The fourth annual Season Opener hockey camp was another resounding success in Rankin Inlet this past week, with 180 local minor minor hokey players and 10 out-of-town players taking part.
The camp ran from Oct. 16 to 21 and included on-ice instruction for every minor hockey age bracket from initiation to midget, as well as offering off-ice training sessions and a literacy module.
The Season Opener camp has seen more than 600 kids come through the Rankin arena to participate since the program started in 2014.
The 2017 edition saw Adriana Kusugak once again deliver the literacy module, while her husband, Pujjuut Kusugak, oversaw the off-ice instruction.
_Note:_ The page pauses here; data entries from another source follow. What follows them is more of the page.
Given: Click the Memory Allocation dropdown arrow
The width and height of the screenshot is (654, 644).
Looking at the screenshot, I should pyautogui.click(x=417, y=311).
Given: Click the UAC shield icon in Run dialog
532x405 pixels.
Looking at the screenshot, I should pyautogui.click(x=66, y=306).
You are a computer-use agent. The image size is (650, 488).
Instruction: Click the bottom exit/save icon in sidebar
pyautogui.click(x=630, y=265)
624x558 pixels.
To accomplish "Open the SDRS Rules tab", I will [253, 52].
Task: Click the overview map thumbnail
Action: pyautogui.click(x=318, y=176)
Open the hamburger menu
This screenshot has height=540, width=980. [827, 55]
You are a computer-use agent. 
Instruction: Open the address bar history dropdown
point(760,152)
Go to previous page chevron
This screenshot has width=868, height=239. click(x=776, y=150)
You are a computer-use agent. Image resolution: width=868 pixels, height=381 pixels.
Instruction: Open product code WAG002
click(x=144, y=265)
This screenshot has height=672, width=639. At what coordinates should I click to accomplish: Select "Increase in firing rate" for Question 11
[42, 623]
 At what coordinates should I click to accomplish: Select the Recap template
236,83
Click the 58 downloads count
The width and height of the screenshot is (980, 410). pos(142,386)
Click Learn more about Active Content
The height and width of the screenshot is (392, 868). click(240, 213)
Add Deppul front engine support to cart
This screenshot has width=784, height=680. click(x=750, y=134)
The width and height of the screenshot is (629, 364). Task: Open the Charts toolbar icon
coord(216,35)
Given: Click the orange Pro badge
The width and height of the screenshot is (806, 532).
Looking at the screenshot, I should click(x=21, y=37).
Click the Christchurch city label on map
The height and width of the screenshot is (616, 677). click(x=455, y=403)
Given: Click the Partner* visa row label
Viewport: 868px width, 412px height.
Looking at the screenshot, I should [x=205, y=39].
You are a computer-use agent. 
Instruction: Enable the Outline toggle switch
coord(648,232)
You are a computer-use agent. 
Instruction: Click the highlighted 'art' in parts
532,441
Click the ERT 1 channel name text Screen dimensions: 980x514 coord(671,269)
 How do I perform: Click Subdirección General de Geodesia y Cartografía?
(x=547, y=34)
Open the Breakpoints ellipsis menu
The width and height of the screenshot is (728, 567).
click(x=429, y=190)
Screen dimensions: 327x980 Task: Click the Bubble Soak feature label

Camp organizer and top on-ice instructor David Clark said the camp hired a number of youth leaders to help out during the week.
“The younger youth leaders who helped run the camp are just out of high school and seeing that also makes me very proud, especially with many of them having participated in the camp for three years and now they’re out helping to run it and that’s pretty incredible,” said Clark.
The camp concluded with a game day on Saturday, Oct. 21. As the week progressed, the players became more and more eager for game day to arrive.
“They were eager to learn and they had a great time during the entire week,” said Clark.
“Hockey is moving more and more in the direction of skill and skating and we’re following along and doing our part with the development of our players.”
Clark said the instructors rarely touch upon team strategies or approaches during the week, instead focusing on individual, rather than team, achievement.
“The camp is about helping to make each and every one of the players who attend a little bit better,” he said. “The season is for putting the emphasis on team aspects, while this camp is all about is skill development.”
Clark said he hopes to secure more money to run future editions of the camp.
“I’d like to be able to add a lunch program because it can be hard on the parents, and the players, with their lunch hours being at different times. I hope to make that a reality for the 2018 camp,” he said. “Our community makes the camp happen. Every single person out at this camp is from Rankin Inlet, and I’m very proud to say that. It’s a made in Rankin and run by the community of Rankin camp, and that’s the way we like it in this community.”
The Rankin Inlet Minor Hockey Association is still looking for one more atoms coach, he said, and time is running short with the season set to begin this week.
“I’m a little concerned about it, to be honest with you, with our regularly scheduled ice times set to begin,” said Clark.